Évidemment, les grand solistes ne démentent en rien l’observation de ce travail global des maîtres, à commencer par le Veit Pogner de Kwangchul Youn, à la voix toujours sonore, plus vivant et plus coloré que d’habitude, avec un chant à la fois net, à la diction impeccable et à la couleur bon enfant.

Acte II:  Sachs et Beckmesser ©Bernd Uhlig
Acte II: Sachs et Beckmesser ©Bernd Uhlig

Le Beckmesser de Markus Werba est sans doute scéniquement remarquable, jamais caricatural, ni exagéré, mais un peu décalé par son côté « professeur » tiré à quatre épingle, une sorte de Topaze un peu has been, et peu sûr de lui, qui essaie de se glisser dans les habits voulus « au sens propre », puisqu’il est vêtu d’habits médiévaux au deuxième acte pour chanter sa romance  (costumes d’Adriana Braga-Peretzki, qui a fait aussi les costumes du Ring de Castorf à Bayreuth); des habits qui rappellent un peu, de loin, le Mezzetin de Watteau, dans une atmosphère de « fête galante » très anachronique par rapport à l’ambiance voulue par cette mise en scène et qui souligne à plaisir l’anachronisme du personnage.
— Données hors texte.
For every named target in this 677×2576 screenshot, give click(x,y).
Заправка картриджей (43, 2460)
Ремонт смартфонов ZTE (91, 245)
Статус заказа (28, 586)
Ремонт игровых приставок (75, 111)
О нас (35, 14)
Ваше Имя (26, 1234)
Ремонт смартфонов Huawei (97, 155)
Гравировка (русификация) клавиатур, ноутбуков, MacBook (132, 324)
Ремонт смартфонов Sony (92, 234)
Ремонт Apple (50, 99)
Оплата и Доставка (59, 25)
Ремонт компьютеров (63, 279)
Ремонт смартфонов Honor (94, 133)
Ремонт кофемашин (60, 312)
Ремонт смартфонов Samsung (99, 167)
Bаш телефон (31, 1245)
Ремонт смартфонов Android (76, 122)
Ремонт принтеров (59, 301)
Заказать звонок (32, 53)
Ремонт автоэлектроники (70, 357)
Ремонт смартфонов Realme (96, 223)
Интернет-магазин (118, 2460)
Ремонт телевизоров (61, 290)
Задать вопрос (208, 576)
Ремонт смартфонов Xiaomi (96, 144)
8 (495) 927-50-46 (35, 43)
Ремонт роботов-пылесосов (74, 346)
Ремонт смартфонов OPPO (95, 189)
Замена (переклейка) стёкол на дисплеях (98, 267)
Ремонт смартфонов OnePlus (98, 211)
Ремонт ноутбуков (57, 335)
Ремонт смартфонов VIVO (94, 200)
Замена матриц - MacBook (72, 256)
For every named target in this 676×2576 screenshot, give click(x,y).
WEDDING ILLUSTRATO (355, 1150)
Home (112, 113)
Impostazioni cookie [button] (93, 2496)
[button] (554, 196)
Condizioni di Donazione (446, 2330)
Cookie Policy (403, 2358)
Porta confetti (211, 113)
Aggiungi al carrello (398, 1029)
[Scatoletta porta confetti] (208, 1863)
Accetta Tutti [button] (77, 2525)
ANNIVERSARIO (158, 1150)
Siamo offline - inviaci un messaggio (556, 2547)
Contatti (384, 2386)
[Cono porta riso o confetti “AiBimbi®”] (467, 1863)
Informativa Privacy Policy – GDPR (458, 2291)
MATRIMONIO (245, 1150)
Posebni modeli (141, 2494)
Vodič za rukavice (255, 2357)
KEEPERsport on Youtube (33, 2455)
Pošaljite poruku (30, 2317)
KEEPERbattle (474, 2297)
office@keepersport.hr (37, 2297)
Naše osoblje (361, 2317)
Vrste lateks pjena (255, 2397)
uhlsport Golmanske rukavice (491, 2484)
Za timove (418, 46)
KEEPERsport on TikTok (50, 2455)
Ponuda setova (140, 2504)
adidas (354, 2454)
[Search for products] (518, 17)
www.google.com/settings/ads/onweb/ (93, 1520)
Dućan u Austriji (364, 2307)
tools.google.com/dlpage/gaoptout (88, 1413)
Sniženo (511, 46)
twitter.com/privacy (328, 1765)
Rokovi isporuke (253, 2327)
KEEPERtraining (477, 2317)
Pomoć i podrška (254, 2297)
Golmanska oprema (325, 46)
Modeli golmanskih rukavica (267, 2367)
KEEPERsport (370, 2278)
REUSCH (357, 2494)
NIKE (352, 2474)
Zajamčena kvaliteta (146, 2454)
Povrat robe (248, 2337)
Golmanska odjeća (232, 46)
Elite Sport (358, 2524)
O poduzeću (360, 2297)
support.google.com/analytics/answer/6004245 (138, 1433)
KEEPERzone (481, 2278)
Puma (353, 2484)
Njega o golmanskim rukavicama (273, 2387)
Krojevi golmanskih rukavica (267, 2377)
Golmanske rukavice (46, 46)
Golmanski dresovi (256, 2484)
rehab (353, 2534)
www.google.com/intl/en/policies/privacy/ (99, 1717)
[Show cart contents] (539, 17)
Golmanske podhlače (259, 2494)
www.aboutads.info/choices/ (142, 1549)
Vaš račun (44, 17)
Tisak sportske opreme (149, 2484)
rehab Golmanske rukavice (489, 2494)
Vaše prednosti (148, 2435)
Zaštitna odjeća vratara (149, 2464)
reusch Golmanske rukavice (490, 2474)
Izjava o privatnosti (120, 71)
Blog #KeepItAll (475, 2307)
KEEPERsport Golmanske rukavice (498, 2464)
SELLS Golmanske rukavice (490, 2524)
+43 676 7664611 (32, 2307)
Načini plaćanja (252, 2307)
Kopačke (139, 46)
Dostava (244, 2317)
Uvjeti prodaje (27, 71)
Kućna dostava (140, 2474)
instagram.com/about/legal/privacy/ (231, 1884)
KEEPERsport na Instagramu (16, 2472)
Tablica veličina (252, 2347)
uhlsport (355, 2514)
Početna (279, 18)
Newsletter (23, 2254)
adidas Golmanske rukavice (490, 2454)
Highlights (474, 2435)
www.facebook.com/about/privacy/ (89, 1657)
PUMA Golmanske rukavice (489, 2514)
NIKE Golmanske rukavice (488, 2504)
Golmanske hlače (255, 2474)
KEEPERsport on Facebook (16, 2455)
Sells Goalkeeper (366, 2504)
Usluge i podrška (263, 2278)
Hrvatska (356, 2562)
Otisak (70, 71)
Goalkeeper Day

Sans vouloir à tous prix établir des liens, soulignons quand même que Verlaine publie ses Fêtes Galantes en 1869, soit un an après la création des Meistersinger. Ce Beckmesser est ridicule parce qu’il n’est plus de ce temps, mais parce que sa jalousie et sa petitesse, elles, le sont. Il est chanté par un Markus Werba valeureux, mais qui ne sort pas du lot des bons Beckmesser, respectables mais pas exceptionnels. Les grands Beckmesser, eux, sont des modèles de chant, qui peuvent en remontrer à Sachs : ils ont nom Hermann Prey (à Bayreuth), ou même Michael Volle, qui, avant d’être Sachs sur scène, à Zurich et Salzbourg, a été un immense Beckmesser (à Bayreuth encore). Il y a vocalement dans Beckmesser un Sachs possible.
Magdalena est la jeune Anna Lapkovskaia, vue à Bayreuth dans le Ring cet été, elle se sort très honorablement d’un rôle un peu ingrat, jamais mis en valeur et pourtant toujours très présent dans les grands moments (le quintette…) et qui est souvent un gage de futur, tandis que le David de Stephan Rügamer (troupe de la Staatsoper de Berlin) est frais, jeune, vif, comme souvent chez ce ténor toujours juste.
Julia Kleiter abordait Eva pour la première fois. Habituée aux rôles plus légers ou aériens : Ännchen, Pamina, Sophie, Eurydice. Ella aborde Eva, un rôle faussement léger, qui demande à la fois les qualités des rôles cités précédemment, mais aussi une assise vocale plus forte, il faut se faire entendre au quintette, et il faut savoir aussi jouer et chanter les coquettes à l’acte II : personnage complexe, qui vire de jeune fille à jeune femme, en faisant passer Sachs de la maturité à la vieillesse. Certains lui ont reproché une certaine raideur, un manque de lyrisme qui donnait au personnage un aspect plus rêche. J’ai trouvé que dans cette salle, la voix sonnait bien et s’affirmait remarquablement, et j’ai aimé ce ton moins uniforme que d’habitude, plus nerveux, plus tendu. Comme un personnage en crise d’identité qui passe de Sophie à Susanne (qu’elle chante d’ailleurs aussi). La mise en scène l’habille plus « femme » que « jeune fille » et c’est ce passage-là que je trouve réussi vocalement dans une sorte d’instabilité théâtrale bien rendue vocalement qui m’a bien plu.
Klaus Florian Vogt est un Walther déjà éprouvé ailleurs, à Bayreuth, et même à Genève, face à une lumineuse Eva qui avait nom Anja Harteros. Il possède chaque inflexion du rôle, chaque nuance, chaque respiration aérienne. Mais il n’a plus ce qu’il avait naguère, une jeunesse de timbre séraphique, certes toujours enchanteur et un peu étrange mais imperceptiblement plus mature, moins éthéré, moins « étonné » et donc moins « étonnant ». Je sais que certains lecteurs peuvent me trouver difficile, mais dans Meistersinger, on chante toujours sur le fil du rasoir : Vogt chantait merveilleusement ce rôle parce qu’il en épousait les évolutions, d’un chant d’élève frais et naïf au premier acte à un chant de Maître au troisième. Il chante ici en professionnel, merveilleux certes, mais dans les équilibres subtils de la partition, on y croit un peu moins.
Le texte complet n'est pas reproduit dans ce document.